*Brief*.
Express every line of the entries below as a Markdown table with the columns No. and Content, numbering each line and skipping blank lines. Leave the images out.

*Data listing*.
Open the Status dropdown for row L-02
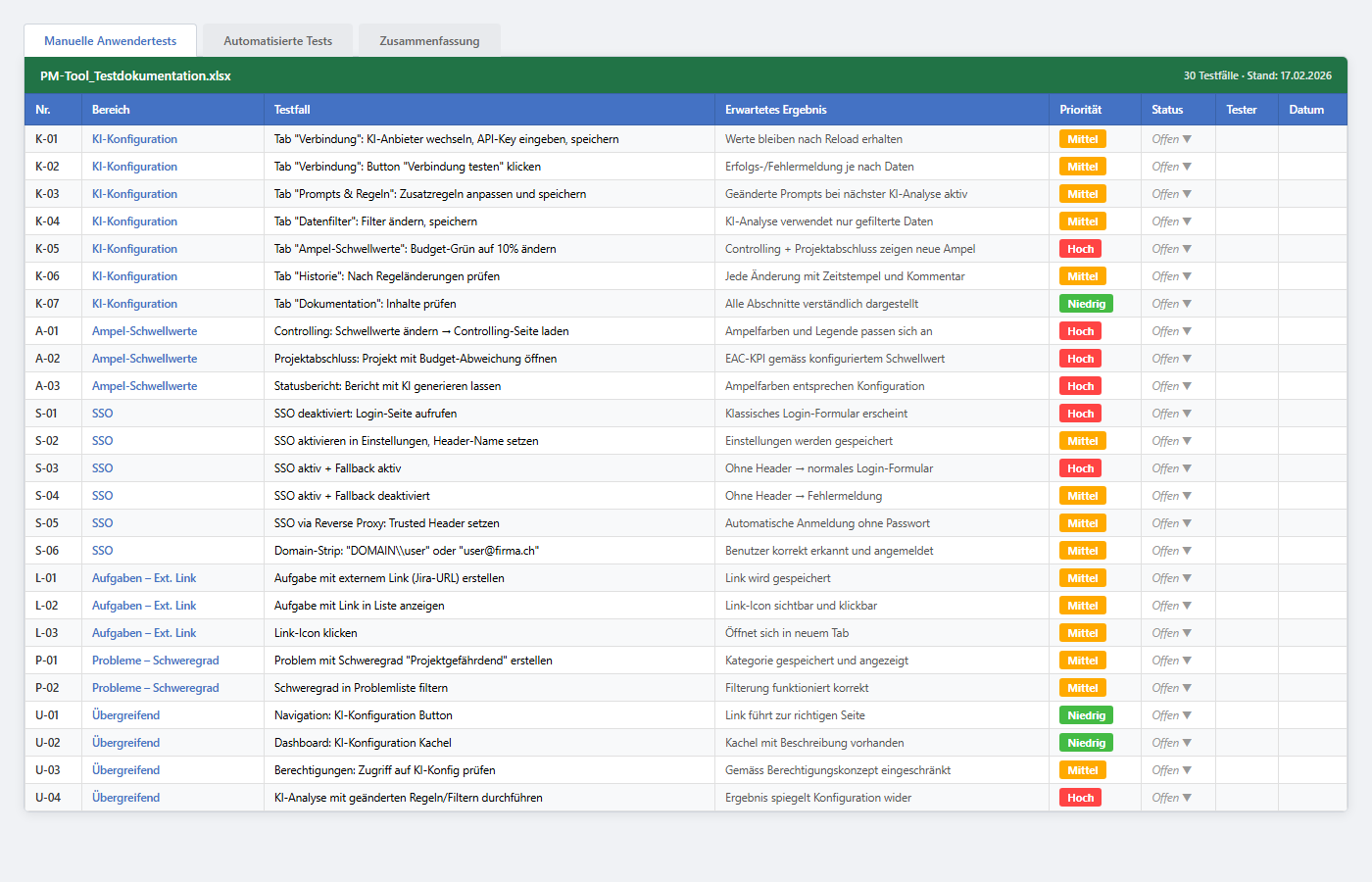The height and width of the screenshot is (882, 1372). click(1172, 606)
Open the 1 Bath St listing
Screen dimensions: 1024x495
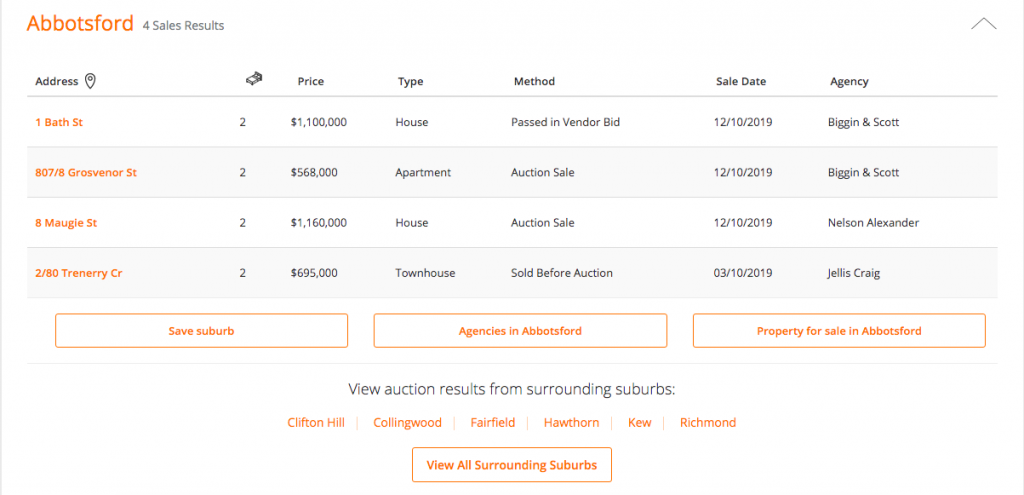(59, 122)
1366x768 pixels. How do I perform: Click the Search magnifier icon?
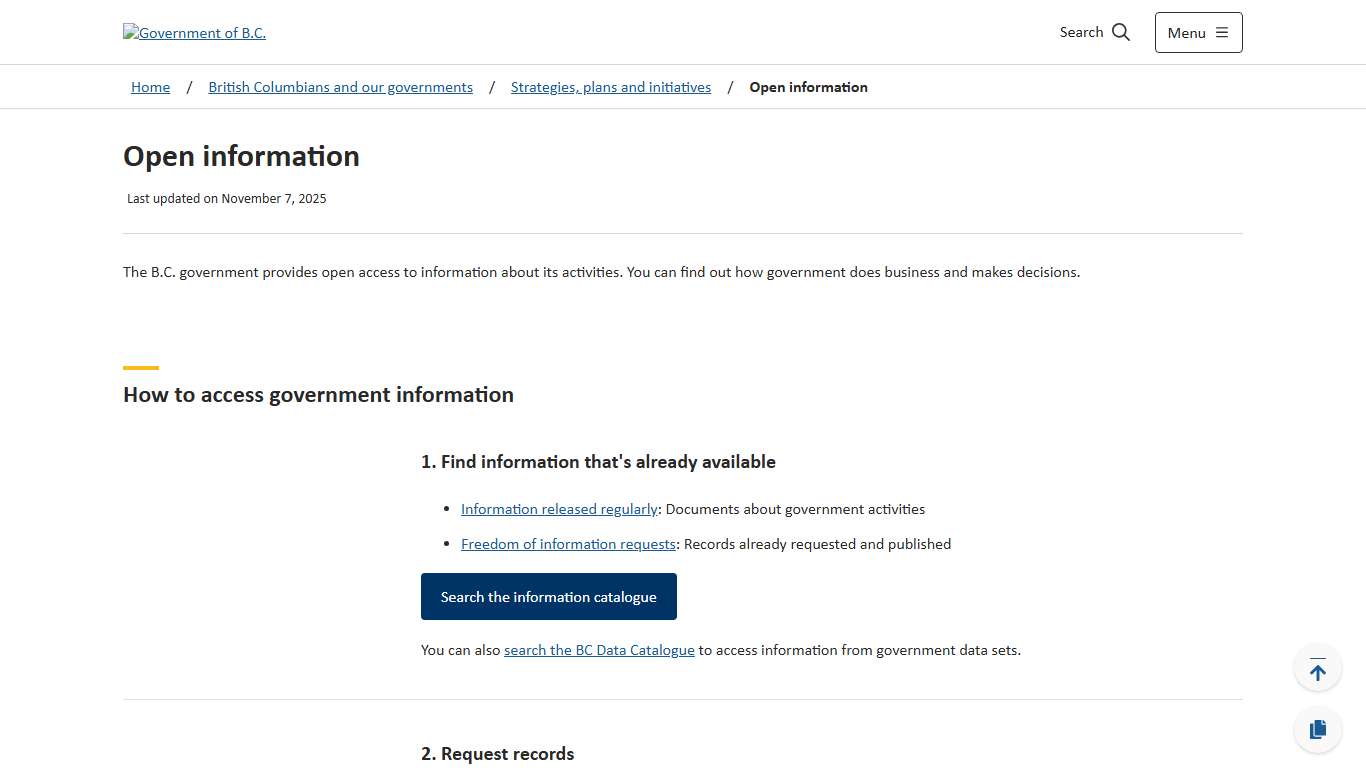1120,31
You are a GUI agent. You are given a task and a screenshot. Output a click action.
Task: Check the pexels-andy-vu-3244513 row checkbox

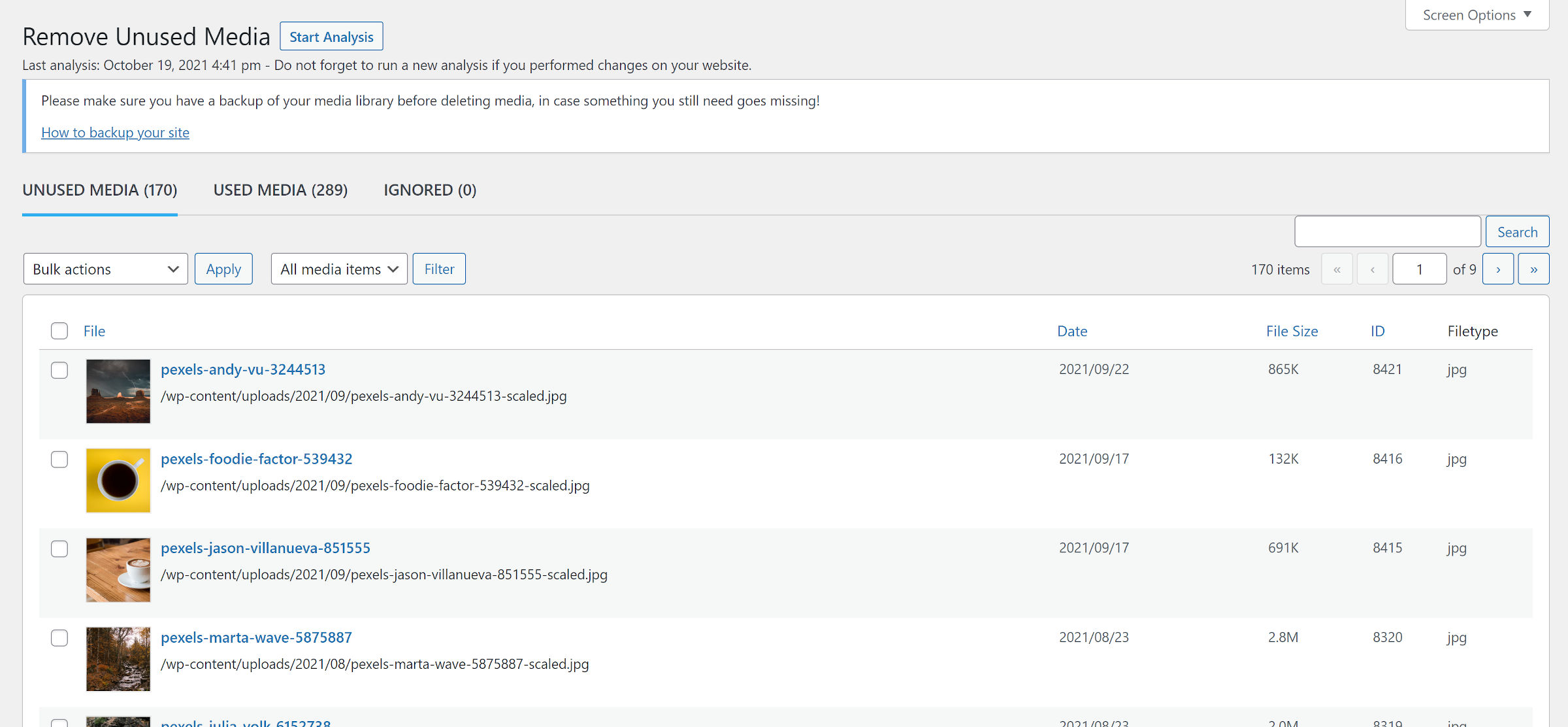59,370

*Output for this exercise*.
| No. | Content |
|---|---|
| 1 | Open the Status dropdown for row L-02 |
| 2 | The height and width of the screenshot is (882, 1372). click(1172, 606) |
| 3 | Open the 1 Bath St listing |
| 4 | Screen dimensions: 1024x495 |
| 5 | (59, 122) |
| 6 | 1366x768 pixels. How do I perform: Click the Search magnifier icon? |
| 7 | 1120,31 |
| 8 | You are a GUI agent. You are given a task and a screenshot. Output a click action. |
| 9 | Task: Check the pexels-andy-vu-3244513 row checkbox |
| 10 | 59,370 |